Intertrochanteric fracture, neck fracture, dynamic hip screw, candy-packing wiring, concomitant fracture, ipsilateral femur


It is very rare that neck and intertrochanteric fractures occur simultaneously in the ipsilateral femur. Simultaneous intertrochanteric fracture and un-displaced neck fracture in the ipsilateral femur accompanied with osteoporosis were reported rarely in the elderly patients. Most of them were un-displaced subcapital femoral neck fractures found during or after fixation [1]. In patients with good bone quality, a femoral neck fracture accompanied by an intertrochanteric fracture is extremely rare. We had experienced a 56-year-old male patient with the concomitant displaced vertical neck fracture and unstable 4-part trochanteric fracture in the ipsilateral femur after fell. He underwent a dynamic hip screw fixation to the intertrochanteric and neck fracture with candy-packing wiring that provides posteromedial cortical stability for reduction of lesser trochanteric fragment.

The bone was successfully united without notable deformities at fracture site and the clinical outcome at the 18th-month follow-up was excellent, we report this case with review of the literature in terms of rarity and discuss the injury mechanism and an effective method of fixation. The patient was informed that medical data concerning the case would be submitted for publication and provide consent.

Case Report

A 56-year-old male patient fell from a height of 2 m during construction work. At the time of transfer to emergency room, the proximal thigh was swollen, tenderness at hip was remarkable and there were no signs of neurological abnormalities or vascular injuries.

On plain radiograph showed AO/OTA classification A2.3 femoral intertrochanteric fracture and Pauwel classification type III vertical femoral neck fracture. A 3D computed tomography images showed an unstable four-part fracture at the intertrochanteric region with fragments of the lesser and greater trochanter and vertically running femoral neck fracture (Fig. 1). The fragments of the intertrochanteric region were comminuted but the neck fracture was not displaced severely. Concerning the patient’s age and activity level, open reduction and internal fixation were performed at 8 hours later after the trauma.


Figure 1: Preoperative X-ray of the left hip with simultaneous intertrochanteric and femur neck fracture. A,B: anteroposterior and axial radiograph showing vertical femur neck and AO/OTA 2.3 type intertrochanteric fracture. C: Three dimensional computed tomography image showing comminuted intertrochanteric fracture at great trochanter and lesser trochanter

After positioning the patient in supine position on the fracture operation table, reduce the fracture site through traction and rotation. The state of reduction was checked under the image intensifier but it was unacceptable. We had done proximal femoral lateral incision approximately 10 cm in length after then dissect the vastus lateralis fascia at the trochanteric ridge with L-shape configuration to palpate the trochanteric fracture site and anterior capsulotomy to palpate the fracture line of the femoral neck and the lesser trochanter with a limited modified Watson-Jones approach. The femur was applied traction to longitudinal direction and the external rotation controlled by an image intensifier and reduced the intertrochanteric main fracture segments.

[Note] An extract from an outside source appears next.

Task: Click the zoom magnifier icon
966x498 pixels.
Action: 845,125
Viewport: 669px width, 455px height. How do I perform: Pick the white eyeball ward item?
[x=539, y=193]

The lesser trochanteric fragment was preliminary reduced by cerclage passer under the image intensifier with indirect reduction technique and fixed using candy-packing wiring technique, passing two strands of wire (#7; Synthes, West Chester, PA, USA) to the upper and lower border of adhering part of the iliopsoas tendon using cerclage passer. Then twisted anterior two wires and pull the two wires inferiorly to fasten the lesser trochanter fragment to the posteromedial cortex. After then twisted the posterior two wire and making a candy packing like wire ring that was placed between the psoas tendon and lesser trochanter fragment so that when the wires pulled together, the fragment could be adjusted to the posteromedial cortex (Fig. 2). To reduce the soft tissue destruction of the fracture site, the cerclage passer was passed to the upper and lower margins of the lesser trochanter fragment assisted by the image intensifier. We could get the anatomical reduction of the lesser trochanteric fragment. The greater trochanter was temporarily fixed using K-wire after reduction.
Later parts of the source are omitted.